Sixty Collective Projects

CANJE
In 2022, Sixty launched CANJE: an exploration in cultural criticism engaging five artists in the Chicago community. As part of this summer-long program, five folks from Sixty came together and formed a cohort to collaboratively establish best practices in cultural criticism while creating a supportive critique environment that puts the artist first so that the experience is mutually beneficial: an exchange between the artist and the cohort.

Sixty Regional
In 2016, Sixty initiated new relationships and tapped into existing connections we had in Bloomington-Normal, Peoria, Springfield, Rockford, and Urbana-Champaign, and published a series of articles by local artists and writers within each location.
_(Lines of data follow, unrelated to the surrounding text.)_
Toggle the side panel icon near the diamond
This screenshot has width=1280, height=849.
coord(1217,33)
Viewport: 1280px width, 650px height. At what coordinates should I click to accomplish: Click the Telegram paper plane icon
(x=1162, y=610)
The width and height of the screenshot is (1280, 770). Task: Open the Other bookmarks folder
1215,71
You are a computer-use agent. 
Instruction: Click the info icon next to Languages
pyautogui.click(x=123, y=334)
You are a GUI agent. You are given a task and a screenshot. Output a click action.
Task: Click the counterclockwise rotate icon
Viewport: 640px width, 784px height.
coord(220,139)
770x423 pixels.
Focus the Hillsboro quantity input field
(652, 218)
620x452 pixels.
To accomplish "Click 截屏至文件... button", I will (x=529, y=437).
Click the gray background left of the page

The following year, and thanks to the support from Illinois Humanities, we expanded these partnerships to include collaborative residencies, cross-state discussions, a symposium, a new artist-run online publication, writer exchanges, and mini-grants to our partners. As a result of these efforts, Sixty officially incorporated our Midwest scope into our mission in 2018 and today we have contributors, editors, and collaborators from wider reaches of the Midwest, including Indiana, Michigan, Missouri, Nebraska, Ohio, and Wisconsin.